Machine learning drives the experimentation engine
Aggregating historical data and processing it using machine learning algorithms and artificial intelligence helps you to understand their effectiveness. Regardless of how intelligent your learning algorithms may be, waiting to test and expand your knowledge base before marching blindly ahead can make or break the success of your product.
To launch an experiment, we follow these steps:
- Start with a hypothesis that you want to test
- Assign a dedicated team to manage the experiment
- Monitor the performance of the test as it is guided by machine learning
- Iterate
B2B companies can benefit from partnering directly with clients to customize experiments for their unique product lines in order to make experimentation-based optimization an ongoing process for both new and existing business. Keep in mind that the goal of product optimization is not always jumping to the finish line.

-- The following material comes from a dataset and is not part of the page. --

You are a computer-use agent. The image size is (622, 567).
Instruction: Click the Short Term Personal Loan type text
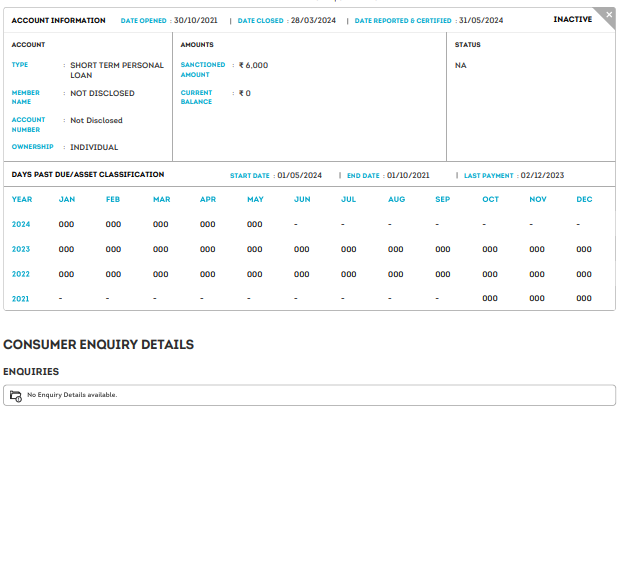pos(116,70)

Understanding how your product works ultimately offers you and your customers more value, but it’s easy to become distracted by positive outcomes. Effective, scalable products require intentional design; if you’ve accomplished a goal, but the path there was accidental, taking a few steps back to review that progress and test it can help you to get a clearer picture and grow the way you want.
Below are two sample experiments we conducted to optimize our machine learning algorithms.
Experiment #1: Aligning Payments to Income
Issue
The number one reason payment plans fail is consumers don’t have enough money on their card or in their bank account.
Hypothesis
If you align debt payments with paydays, consumers are more likely to have funds available, and payment plan breakage is reduced.
Experiment
We tested three scenarios: a control, one where we defaulted to payments on Fridays, and one where consumers used a date-picker to align with their payments with their payday. After testing and analysis, we determined that the date-picker approach was the most effective as measured by decreased payment plan breakage without negatively impacting conversion rates.
By understanding which payment plan system was the most effective, we were able to provide our AI content that offered these plans as options to more consumers and integrate the knowledge back into our systems and track those improvements at a larger scale!
Experiment #2: Longer payment plans can re-engage consumers
Issue
Customers dropped off their payment plans and stopped replying to our communications.
Hypothesis
Customers can be enticed to sign up for a new plan if offered longer payment plan terms.
Experiment
We identified a select group of non-responsive consumers that had broken from their payment plans and sent them additional text messages and emails. These additional messages offered longer payment plan terms than the plans they broke off from.
Ultimately, we found that offering longer payment plans, even with reference to the consumer’s specific life situations didn’t lead to an increase in sign-ups. The offers that we sent had high open and click rates but did not convert. This indicated that we were on the right track but needed to iterate and come up with another hypothesis to test.
This experiment was especially important because it illustrates that not every hypothesis is proven to be correct, and that’s okay! Experimentation processes take time, and the more information you can gather, the better your results will be in the future.
We’re able to simultaneously update our product and continue experimenting, thanks to algorithms called contextual or multi-armed bandits. Here’s what you need to know about these algorithms and how they help!
Building the newest, most innovative products feels exciting, but building without carefully determined direction can be reckless and dangerous. By regularly evaluating the effectiveness of machine learning algorithms, you can make conscious updates that lead to scalable change, and experimentation paves the way for consistent product improvement.